WHAT YOU ARE ASKED TO DO:
Going through the listing below, tally the lines that contain the word "will" and give only that figure.

DATASET ENTRIES:
------

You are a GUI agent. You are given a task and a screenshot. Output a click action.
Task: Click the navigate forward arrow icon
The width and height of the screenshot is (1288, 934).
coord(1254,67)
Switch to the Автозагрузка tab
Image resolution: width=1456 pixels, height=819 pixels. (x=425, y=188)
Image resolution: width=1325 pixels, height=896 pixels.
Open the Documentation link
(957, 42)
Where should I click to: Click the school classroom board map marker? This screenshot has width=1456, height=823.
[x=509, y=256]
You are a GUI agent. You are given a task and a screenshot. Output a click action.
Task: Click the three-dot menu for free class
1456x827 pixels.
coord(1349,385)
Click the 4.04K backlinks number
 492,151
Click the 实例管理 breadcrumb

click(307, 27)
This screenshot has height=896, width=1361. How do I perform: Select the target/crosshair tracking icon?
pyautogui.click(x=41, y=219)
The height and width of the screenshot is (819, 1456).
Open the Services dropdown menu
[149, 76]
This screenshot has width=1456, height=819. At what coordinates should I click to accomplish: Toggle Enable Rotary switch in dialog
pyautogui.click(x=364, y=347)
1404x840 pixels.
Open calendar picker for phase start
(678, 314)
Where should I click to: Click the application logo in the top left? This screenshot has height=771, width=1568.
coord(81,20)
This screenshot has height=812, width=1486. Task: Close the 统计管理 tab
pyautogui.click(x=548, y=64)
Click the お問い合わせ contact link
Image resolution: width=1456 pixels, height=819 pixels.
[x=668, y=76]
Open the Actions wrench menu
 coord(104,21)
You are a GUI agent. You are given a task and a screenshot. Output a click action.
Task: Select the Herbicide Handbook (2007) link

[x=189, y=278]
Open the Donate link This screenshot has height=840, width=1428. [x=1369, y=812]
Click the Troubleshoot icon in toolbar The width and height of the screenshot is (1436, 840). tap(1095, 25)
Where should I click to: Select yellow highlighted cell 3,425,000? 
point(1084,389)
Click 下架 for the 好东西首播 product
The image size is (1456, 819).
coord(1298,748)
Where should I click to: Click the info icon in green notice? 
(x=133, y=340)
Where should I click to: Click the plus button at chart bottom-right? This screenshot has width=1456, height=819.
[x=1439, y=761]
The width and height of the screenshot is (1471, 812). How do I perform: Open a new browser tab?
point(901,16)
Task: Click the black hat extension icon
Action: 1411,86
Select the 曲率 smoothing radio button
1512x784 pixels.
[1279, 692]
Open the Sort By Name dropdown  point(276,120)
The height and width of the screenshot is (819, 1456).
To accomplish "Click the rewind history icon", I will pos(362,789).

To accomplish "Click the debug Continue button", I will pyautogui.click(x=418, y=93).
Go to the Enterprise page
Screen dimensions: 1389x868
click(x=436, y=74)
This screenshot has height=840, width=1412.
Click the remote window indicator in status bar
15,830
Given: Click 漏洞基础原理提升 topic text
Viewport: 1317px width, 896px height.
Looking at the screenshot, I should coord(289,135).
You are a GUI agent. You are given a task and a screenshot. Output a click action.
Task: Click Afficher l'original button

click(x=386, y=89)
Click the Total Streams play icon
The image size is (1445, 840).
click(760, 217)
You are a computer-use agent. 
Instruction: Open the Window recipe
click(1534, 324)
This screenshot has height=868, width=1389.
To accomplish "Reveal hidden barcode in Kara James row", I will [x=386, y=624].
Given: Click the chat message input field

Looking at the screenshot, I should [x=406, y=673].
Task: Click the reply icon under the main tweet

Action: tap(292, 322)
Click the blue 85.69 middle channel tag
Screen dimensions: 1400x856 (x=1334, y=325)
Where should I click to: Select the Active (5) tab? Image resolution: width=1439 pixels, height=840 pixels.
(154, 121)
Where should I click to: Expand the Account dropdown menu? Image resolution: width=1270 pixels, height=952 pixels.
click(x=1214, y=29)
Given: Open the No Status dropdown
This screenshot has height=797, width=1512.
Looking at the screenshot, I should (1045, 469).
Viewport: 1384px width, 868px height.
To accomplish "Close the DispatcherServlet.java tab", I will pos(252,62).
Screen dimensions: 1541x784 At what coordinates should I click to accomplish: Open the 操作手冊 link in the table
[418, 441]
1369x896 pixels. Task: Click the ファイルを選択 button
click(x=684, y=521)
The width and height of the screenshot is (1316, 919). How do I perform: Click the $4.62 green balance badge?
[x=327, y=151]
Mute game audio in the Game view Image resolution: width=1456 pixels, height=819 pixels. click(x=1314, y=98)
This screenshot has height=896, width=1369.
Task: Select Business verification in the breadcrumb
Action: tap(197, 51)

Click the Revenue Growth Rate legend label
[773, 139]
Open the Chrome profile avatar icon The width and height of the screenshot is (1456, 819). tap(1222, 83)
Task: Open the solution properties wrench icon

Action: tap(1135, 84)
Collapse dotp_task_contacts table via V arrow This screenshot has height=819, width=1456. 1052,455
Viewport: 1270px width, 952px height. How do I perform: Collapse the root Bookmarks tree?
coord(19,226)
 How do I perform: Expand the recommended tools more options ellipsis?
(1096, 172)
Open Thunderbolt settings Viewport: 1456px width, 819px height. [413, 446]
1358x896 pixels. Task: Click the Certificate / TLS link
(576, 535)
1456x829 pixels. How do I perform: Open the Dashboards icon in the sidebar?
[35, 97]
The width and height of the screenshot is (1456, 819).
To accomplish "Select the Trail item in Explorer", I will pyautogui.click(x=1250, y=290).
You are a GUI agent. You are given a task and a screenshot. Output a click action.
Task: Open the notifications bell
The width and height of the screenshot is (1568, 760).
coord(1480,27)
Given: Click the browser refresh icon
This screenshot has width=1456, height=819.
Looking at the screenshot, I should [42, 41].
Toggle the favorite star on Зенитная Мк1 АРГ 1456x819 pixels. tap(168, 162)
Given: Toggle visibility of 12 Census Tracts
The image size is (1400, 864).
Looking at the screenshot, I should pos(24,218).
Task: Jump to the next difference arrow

------

ANSWER SPACE:
5